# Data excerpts
※ ※ ※
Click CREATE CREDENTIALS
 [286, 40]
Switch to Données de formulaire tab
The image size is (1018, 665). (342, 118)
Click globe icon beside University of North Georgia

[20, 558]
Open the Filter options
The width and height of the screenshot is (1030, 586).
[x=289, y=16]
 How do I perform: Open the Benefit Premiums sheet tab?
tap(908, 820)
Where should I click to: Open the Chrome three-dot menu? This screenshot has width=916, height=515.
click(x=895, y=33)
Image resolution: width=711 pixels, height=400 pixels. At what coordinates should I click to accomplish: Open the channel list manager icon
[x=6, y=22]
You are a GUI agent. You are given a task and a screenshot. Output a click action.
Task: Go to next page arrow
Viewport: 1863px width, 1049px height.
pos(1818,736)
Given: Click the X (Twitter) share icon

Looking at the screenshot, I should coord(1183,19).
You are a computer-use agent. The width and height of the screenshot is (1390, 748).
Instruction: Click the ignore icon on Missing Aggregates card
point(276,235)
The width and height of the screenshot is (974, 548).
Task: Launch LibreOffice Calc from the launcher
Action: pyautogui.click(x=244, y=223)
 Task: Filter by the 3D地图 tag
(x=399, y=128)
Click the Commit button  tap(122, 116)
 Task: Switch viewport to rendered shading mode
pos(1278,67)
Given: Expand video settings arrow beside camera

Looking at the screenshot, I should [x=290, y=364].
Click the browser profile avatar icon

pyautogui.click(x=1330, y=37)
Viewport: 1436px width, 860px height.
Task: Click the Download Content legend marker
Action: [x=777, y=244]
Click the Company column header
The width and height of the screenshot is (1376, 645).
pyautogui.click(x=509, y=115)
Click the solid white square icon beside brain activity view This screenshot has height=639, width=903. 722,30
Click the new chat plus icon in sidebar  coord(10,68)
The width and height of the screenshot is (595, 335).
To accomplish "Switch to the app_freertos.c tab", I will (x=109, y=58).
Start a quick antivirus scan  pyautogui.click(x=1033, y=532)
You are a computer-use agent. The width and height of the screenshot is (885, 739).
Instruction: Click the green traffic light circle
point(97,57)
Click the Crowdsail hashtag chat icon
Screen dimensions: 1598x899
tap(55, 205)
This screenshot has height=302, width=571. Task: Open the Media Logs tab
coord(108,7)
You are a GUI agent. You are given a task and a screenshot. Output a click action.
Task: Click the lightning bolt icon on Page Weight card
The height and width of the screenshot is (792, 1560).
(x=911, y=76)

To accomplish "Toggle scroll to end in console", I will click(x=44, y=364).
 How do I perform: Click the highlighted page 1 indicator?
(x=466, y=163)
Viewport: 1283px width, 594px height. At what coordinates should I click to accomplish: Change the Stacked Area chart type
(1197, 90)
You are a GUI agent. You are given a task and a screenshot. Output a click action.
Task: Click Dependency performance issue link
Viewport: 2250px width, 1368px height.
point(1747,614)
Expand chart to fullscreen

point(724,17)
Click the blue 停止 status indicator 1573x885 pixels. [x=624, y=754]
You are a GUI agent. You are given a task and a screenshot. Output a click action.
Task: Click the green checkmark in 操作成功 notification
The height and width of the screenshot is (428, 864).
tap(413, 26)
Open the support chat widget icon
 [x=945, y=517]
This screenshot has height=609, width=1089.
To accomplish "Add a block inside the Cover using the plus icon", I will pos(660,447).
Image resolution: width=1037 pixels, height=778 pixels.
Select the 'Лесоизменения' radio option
※ ※ ※
# What you should do
Number of lines containing "computer" in the data: state it and nothing more.

# Answer to this task
2